# 2000 Nissan Maxima Engine shutting off



## mreddys10 (Feb 16, 2010)

Hi,
I'm new here. I have a few problems with my Maxima (2000, manual), hope you guys can help me fix them.

The engine is not idling properly once it gets warmed up. the revs stay around 600, but doesnt stay constant. A bigger problem is that while driving, if I am coming to a stop, I press the clutch, the revs fall really low (well below 500), and the car almost shuts off. It has actually shut off a few times this way.

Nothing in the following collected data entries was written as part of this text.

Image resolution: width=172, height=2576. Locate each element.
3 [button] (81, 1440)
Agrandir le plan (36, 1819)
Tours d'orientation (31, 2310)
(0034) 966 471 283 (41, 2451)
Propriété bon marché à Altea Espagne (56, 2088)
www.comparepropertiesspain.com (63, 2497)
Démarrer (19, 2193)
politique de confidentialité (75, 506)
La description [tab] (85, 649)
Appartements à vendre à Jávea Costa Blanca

I cant really figure out what the problem is. The car accelerates fine, no wierd vibrations/noise from the engine either. I was going to take it to a mechanic, but I thought I would ask for some help here first.


----------



## JNCoRacer (Apr 18, 2003)

Is your check engine light on?


----------



## Lacky73 (Feb 24, 2010)

i'm gonna give ya an example of something that happened with my celica...my distributor cap was bad so it leaked in water whenever it could and it would be rough idling and sometimes stall. it even happened when it didn't even rain. but i replaced the cap and the rotor just to be safe and it never happened again....i'd also check your injectors and spark plugs...but try the cap and rotor and see how it goes...wouldnt hurt to replace them they shouldn't be to pricey


----------



## JNCoRacer (Apr 18, 2003)

5th generation Maxima's dont have distributors.


----------



## Lacky73 (Feb 24, 2010)

JNCoRacer said:


> 5th generation Maxima's dont have distributors.


wow, i officially feel like a dumbass:balls:


----------



## Lady Mechanic (May 12, 2010)

If your check engine light is on, take it to Autozone or somewhere they can put it on the engine analyzer. They can give you the probable causes. I've dealt with the same issues on my 2000 Nissan for years now. What works? Clean the throttle body, check for vacuum leaks. If that doesn't make it idle properly, it could be your idle air control valve. That's a $200+ part, but it may fix your problem. Other possible causes, are a bad oxygen sensor, or mass air flow valve. Cleaning the throttle body and replacing some gaskets worked for me for awhile. Currently replacing the idle air control valve on it now. Once that is done and the computer is reprogrammed, hopefully it won't die on me anymore. Good luck!


----------